For best results, start with fresh, firm, large-sized bulbs
each fall. Insure good drainage in the bottom of each pot and
use a light soil with bone meal added. If in clay pots, plunge
during the rooting period in damp peat moss to prevent rapid
drying out. If this occurs too often, roots will be injured and
flowers will be poor. When weather permits, after the danger of
freezing passes, put containers outside where they are to
flower or in a nursery row until they reach the bud stage.
After blooming, place containers where foliage can ripen
unseen.
For fragrance, concentrate on Dutch hyacinths, excellent for
bedding large planter boxes or raised beds. Daffodils look well
grouped around trees or large shrubs, as birches and
forsythias. Tulips, formal in character, combine delightfully
with pansies, violas, wall flowers, forget-me-nots,
marguerites, English daisies, and annual candytuft.
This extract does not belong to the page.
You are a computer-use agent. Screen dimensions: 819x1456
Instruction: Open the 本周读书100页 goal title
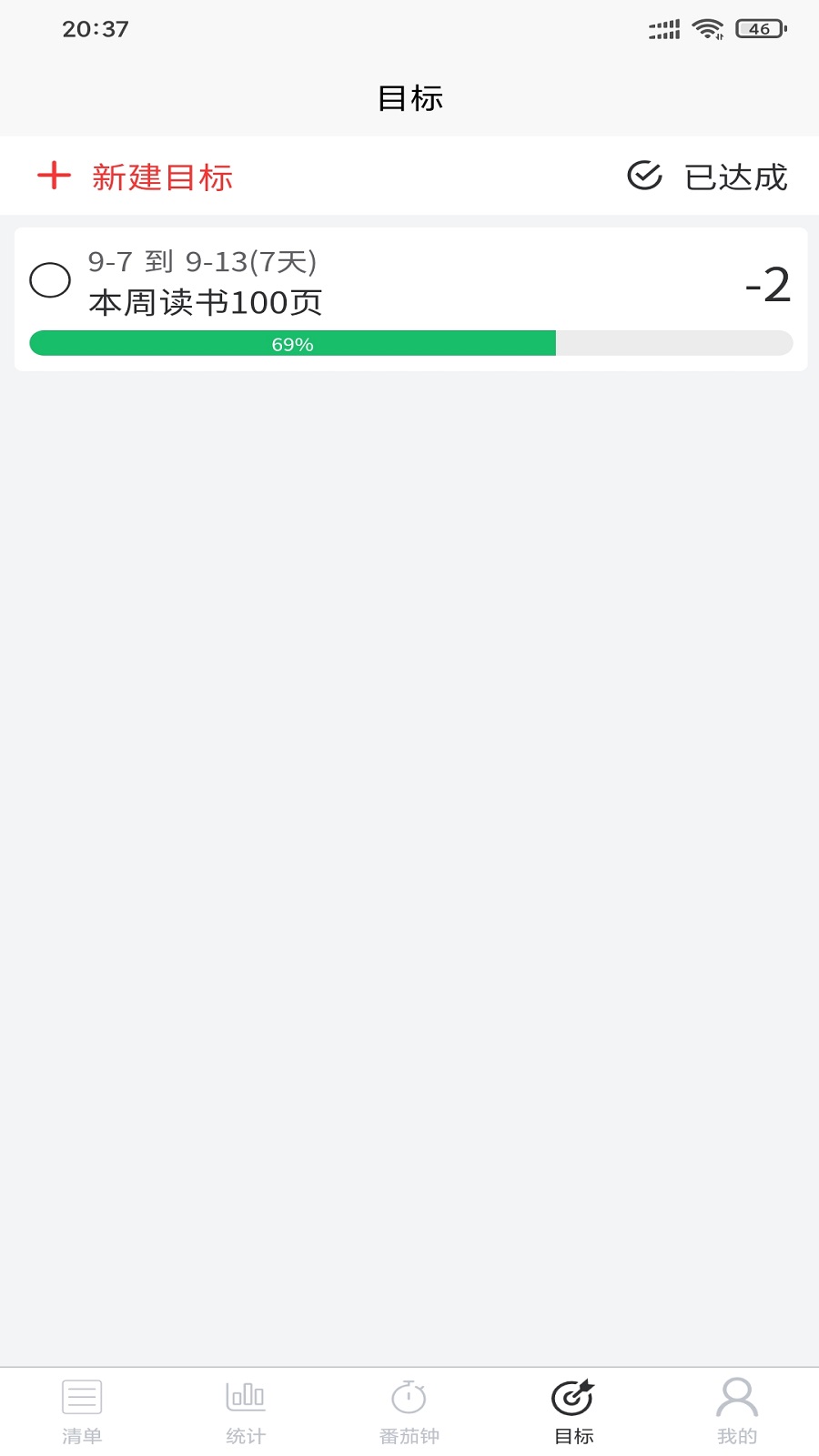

As already indicated, in cold areas, Dutch bulbs cannot be
potted or planted in small window boxes and left outdoors
unprotected for the winter. They can, however, be set out in
large planters and boxes, deep and wide enough to contain
plenty of soil. Containers should be one and a half to two feet
deep and about two feet wide. Set bulbs, with at least six
inches of soil above them, planting them early enough in the
fall so that they can make root growth before soil freezes
hard. In penthouse gardens in New York City, Dutch bulbs have
been grown successfully in this way, but it is always a risk.
It makes no difference whether containers are made of wood,
concrete, or other material; it is the amount of soil they hold
that counts.
Actually, it is not the freezing of the soil that injures
bulbs (this occurs in open ground), but it is the pressure and
counter pressure exerted by frost on the sides of containers,
which are firm and do not give. As a result, bulbs are bruised
and thrust out of the soil, their roots torn. Where there is no
hard freeze, but sufficient cold weather, hardy bulbs can be
grown successfully in containers of small size.